I got a text at 1.09am saying she has just given birth to a little boy

Congratulations Umber Sameer and Yaqub (sorry if i spelt names wrong Umber) on your new addition.


----------



## Paws&Claws (Aug 29, 2009)

Yipeeeee!!!! I hope everything went ok?! I hope there no snow where umber is so she can get home soon!!!!! Congratulations!  x


----------



## sequeena (Apr 30, 2009)

Ohhh congrats to the happy couple


----------



## Baby British (Jan 24, 2010)

Yay!!!! Huge congrats xxxxx


----------



## srhdufe (Feb 11, 2009)

Oh congratulations 

Hope the snow wont cause trouble


----------



## jemma_79 (Nov 1, 2009)

Awwwww! Wow!


----------



## vet-2-b (Sep 25, 2008)

congratulations on ur baby boy


----------



## colliemerles (Nov 2, 2007)

congratulations xxxx


----------



## cherrie_b (Dec 14, 2008)

Awwww yay!! I assume you mean a human and not a rabbit!!    :huh:


----------



## jaxb05 (Apr 12, 2009)

Oh that's brilliant news!!


----------



## RAINYBOW (Aug 27, 2009)

Great News, Congratulations to all of them xx


----------



## spudsmummy (May 1, 2009)

Congratulations!!!
well done umber, i hope all is well with you both xxxx


----------



## emzybabe (Jun 30, 2009)

congrats umber!!!! cant wait to see baby pics!  hasnt time flown by


----------



## Sarah+Hammies (Jul 20, 2009)

YAY Congratulations Umber!!!!!!!!!!!!!!


----------



## K1nS (Feb 8, 2010)

Congrats! I hope everything went ok and I can't wait to see pics of your little boy


----------



## Gertrude (Feb 7, 2010)

Congratulations to the 'family' xxx and well done to the Mummy xxx


----------



## Nicky10 (Jan 11, 2010)

Congratulations I'm glad everything went well


----------



## helebelina (Nov 11, 2009)

Congrats Umber!! Can't wait to see pics!!


----------



## Clare7435 (Dec 17, 2009)

Yippiiii....umber's popped :smile5::smile5:...that's how my kids put it when my youngest was born lol
CONGRATULATIONS Umber & co....hope everything's ok
Clare xxx


----------



## umber (Feb 15, 2009)

Thank you all so much for your lovely messages! Im back home and will start a new thread shortly!!!!


----------



## Clare7435 (Dec 17, 2009)

umber said:


> Thank you all so much for your lovely messages! Im back home and will start a new thread shortly!!!!

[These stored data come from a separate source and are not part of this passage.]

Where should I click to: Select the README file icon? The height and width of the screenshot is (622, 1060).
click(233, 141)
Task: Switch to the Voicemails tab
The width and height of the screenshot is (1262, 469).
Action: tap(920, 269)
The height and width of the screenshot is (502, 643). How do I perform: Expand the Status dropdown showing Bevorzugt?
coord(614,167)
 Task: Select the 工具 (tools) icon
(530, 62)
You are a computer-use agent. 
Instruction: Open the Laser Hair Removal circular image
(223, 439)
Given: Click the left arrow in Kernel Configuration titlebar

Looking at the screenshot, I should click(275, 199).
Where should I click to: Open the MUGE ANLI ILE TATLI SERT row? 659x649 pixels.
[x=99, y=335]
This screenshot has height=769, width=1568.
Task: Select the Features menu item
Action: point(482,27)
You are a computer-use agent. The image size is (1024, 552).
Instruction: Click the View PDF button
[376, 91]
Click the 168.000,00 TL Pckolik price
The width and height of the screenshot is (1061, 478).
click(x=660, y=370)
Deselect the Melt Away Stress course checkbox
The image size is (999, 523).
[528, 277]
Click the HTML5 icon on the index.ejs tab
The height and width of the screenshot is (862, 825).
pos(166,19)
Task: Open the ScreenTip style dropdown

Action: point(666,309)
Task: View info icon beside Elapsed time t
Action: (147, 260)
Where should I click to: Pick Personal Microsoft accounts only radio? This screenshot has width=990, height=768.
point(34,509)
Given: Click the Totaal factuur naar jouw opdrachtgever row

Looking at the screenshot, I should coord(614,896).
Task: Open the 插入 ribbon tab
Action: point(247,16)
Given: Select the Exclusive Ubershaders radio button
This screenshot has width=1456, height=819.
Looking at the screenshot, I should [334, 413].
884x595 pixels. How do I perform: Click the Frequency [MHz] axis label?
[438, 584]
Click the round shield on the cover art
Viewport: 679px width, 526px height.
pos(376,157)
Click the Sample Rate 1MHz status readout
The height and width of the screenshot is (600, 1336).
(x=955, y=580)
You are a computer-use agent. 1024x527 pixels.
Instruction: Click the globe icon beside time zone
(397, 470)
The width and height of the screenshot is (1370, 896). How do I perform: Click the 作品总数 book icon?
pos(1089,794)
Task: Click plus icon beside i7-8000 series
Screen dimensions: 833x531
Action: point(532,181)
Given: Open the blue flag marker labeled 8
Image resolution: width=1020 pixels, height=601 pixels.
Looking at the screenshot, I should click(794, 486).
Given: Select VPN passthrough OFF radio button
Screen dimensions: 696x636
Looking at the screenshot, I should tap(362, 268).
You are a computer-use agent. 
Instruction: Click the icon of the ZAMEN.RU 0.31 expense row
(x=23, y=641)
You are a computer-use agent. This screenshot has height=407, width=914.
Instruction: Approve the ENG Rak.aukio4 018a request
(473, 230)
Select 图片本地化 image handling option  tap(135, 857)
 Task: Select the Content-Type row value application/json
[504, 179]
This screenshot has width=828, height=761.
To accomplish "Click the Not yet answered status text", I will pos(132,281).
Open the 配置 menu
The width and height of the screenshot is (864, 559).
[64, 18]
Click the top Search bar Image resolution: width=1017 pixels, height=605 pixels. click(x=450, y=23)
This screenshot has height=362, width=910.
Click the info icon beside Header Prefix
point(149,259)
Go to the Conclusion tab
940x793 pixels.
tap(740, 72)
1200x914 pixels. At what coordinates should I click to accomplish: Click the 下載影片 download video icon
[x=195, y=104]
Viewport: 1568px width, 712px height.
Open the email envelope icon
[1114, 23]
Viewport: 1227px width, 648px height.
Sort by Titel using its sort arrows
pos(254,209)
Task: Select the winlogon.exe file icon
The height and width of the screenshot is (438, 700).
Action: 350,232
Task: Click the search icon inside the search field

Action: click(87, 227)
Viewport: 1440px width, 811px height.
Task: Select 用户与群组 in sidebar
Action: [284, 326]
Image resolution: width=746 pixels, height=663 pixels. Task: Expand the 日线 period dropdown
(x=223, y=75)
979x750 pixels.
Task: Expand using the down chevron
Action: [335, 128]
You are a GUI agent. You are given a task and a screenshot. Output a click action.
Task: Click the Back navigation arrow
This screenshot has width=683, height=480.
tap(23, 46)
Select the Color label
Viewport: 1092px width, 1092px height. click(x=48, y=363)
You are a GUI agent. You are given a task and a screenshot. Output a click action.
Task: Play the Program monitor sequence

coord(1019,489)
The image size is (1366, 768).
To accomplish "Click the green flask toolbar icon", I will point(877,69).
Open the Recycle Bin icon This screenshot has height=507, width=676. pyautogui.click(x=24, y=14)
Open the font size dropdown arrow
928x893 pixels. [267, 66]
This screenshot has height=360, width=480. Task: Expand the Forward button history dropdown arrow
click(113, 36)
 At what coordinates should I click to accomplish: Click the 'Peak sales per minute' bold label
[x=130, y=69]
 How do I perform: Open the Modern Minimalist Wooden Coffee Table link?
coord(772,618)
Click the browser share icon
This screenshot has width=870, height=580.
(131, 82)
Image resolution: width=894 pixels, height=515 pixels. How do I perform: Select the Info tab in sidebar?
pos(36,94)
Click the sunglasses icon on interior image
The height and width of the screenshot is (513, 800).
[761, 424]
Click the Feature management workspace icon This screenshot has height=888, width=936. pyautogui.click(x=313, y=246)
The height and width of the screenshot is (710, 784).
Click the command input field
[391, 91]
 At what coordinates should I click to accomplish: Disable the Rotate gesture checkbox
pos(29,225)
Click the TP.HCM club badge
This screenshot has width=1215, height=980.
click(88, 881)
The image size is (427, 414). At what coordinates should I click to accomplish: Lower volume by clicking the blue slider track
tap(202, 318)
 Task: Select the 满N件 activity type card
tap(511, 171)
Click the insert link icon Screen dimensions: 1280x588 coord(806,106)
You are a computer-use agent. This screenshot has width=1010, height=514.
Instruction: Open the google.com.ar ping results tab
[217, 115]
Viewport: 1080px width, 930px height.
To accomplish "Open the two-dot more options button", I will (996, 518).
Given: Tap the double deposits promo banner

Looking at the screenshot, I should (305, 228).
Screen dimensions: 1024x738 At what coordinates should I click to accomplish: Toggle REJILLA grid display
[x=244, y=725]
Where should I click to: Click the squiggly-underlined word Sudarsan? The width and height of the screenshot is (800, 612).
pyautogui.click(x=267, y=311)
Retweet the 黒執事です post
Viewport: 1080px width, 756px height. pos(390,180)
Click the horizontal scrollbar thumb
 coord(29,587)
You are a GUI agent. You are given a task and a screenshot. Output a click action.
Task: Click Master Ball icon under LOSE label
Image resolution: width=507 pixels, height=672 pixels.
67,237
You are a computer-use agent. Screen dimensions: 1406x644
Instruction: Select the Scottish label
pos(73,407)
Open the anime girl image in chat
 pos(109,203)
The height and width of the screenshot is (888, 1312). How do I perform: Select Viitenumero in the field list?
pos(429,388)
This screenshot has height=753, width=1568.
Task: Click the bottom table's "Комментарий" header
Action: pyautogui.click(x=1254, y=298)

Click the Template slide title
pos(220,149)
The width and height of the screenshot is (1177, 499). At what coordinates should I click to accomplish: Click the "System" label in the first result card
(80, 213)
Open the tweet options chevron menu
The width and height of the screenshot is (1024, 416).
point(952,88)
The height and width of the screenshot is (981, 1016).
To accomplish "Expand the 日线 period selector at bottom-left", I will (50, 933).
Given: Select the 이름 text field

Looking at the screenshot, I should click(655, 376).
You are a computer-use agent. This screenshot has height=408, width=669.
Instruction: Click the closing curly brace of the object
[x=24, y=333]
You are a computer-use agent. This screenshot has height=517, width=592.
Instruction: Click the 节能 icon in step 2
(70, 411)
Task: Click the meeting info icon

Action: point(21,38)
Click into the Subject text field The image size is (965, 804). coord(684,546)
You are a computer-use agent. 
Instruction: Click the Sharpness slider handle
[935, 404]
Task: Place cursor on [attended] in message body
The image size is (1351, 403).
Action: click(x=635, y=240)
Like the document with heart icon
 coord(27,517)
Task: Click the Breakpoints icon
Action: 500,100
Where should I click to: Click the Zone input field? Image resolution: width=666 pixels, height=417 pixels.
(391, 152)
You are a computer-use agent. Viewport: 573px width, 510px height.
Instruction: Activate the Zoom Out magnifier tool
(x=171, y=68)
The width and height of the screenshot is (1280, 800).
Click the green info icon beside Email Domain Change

Hiya new mummy.....welcome home you and your new baby boy xxx


----------



## kellyrich (Jan 8, 2009)

Congratulations Umber!!

Such great news, i bet you are sooo happy!

All the best to you and your family xxxx


----------



## happysaz133 (Jun 5, 2008)

Congratulations!


----------



## Tink82 (Mar 22, 2009)

Congratulations Umber  lovely news! xx


----------



## frags (Feb 5, 2009)

Comon Umber we alllllllllllll the details


----------